▶ Description of the task:
In this exercise, the entries below include pictures. Repeat exactly the lines from the line with "The image size" to the line with "Given: Switch to the Progress Beta tab", including both, but without the pictures.

┏━━

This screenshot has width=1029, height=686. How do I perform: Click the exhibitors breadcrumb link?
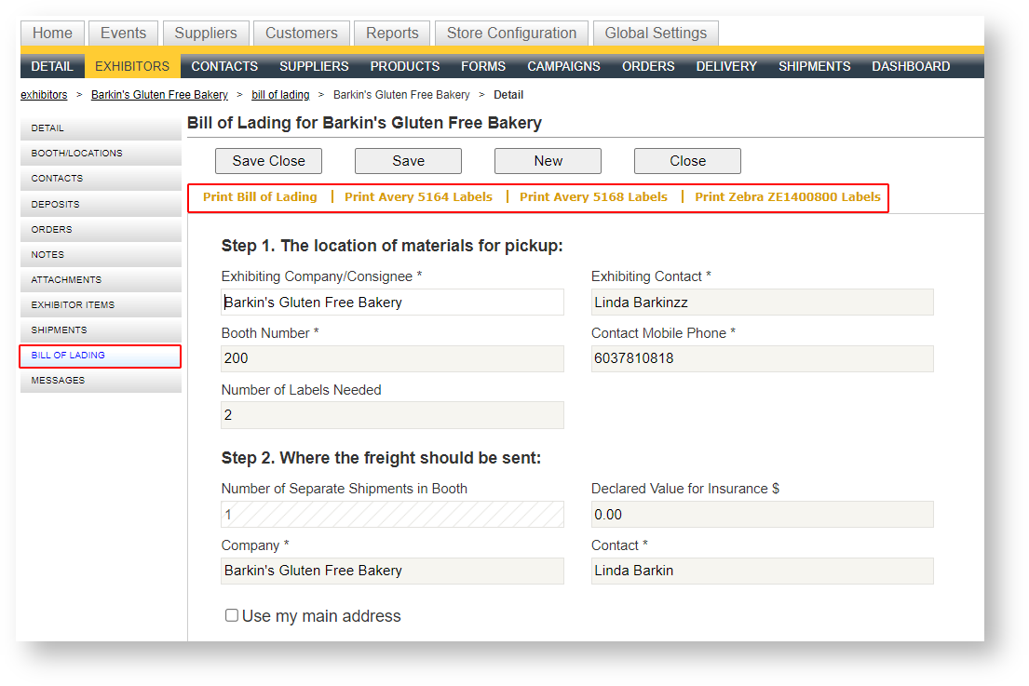click(x=44, y=95)
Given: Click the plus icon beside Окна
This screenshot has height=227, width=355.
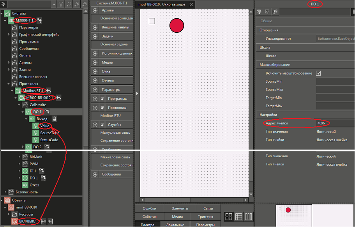Looking at the screenshot, I should point(95,71).
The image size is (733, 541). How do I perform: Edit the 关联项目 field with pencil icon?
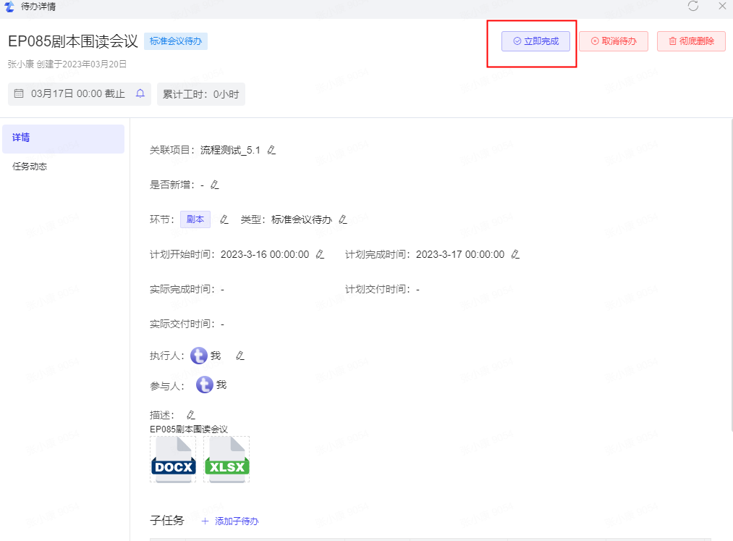point(271,151)
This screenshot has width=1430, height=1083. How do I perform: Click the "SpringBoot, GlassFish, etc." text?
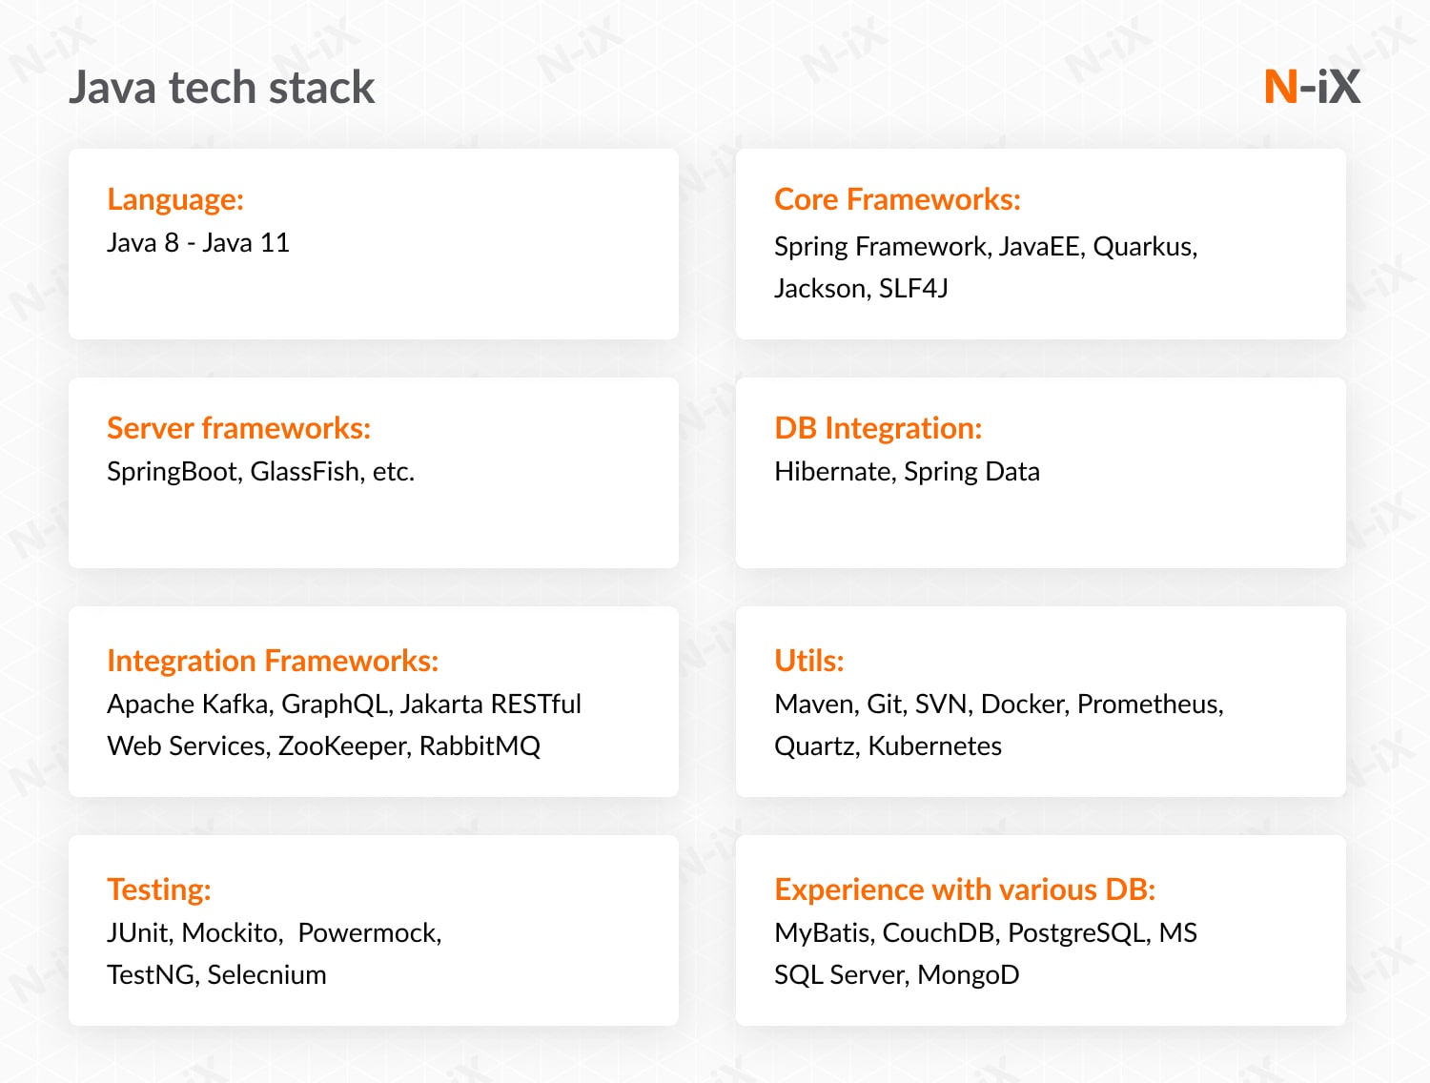[x=260, y=472]
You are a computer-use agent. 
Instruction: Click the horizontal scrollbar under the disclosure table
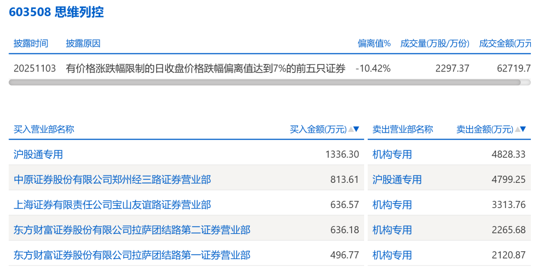264,82
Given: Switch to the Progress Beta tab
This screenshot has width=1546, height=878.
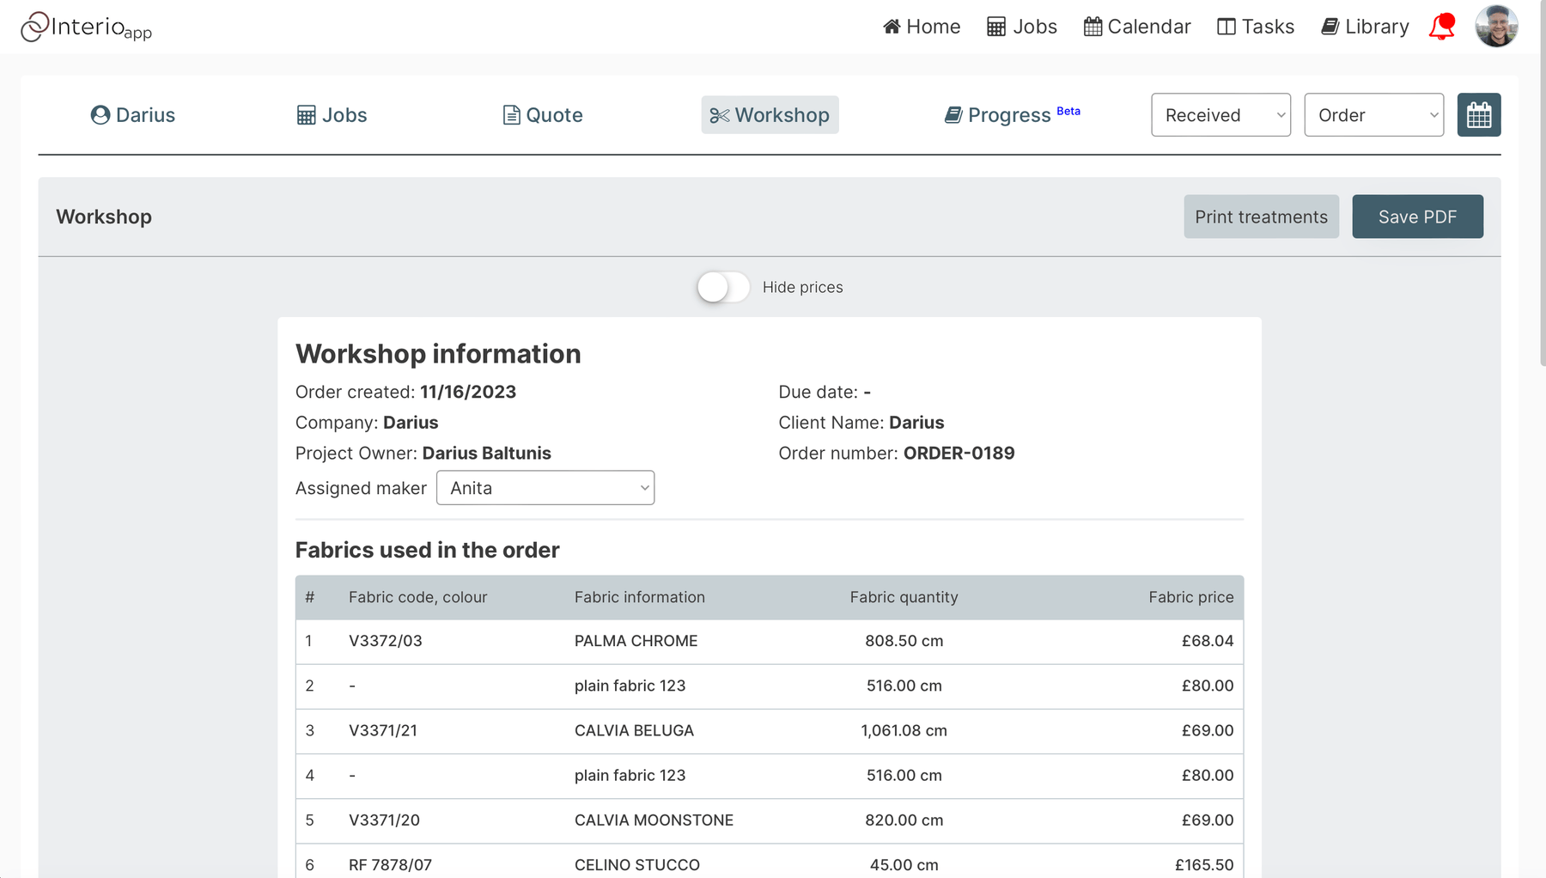Looking at the screenshot, I should click(1013, 115).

┗━━

▶ Reply:
The image size is (733, 541). How do I perform: Edit the 关联项目 field with pencil icon?
point(271,151)
This screenshot has width=1430, height=1083. How do I perform: Click the "SpringBoot, GlassFish, etc." text?
[x=260, y=472]
You are a computer-use agent. 
Instruction: Click the horizontal scrollbar under the disclosure table
264,82
Given: Switch to the Progress Beta tab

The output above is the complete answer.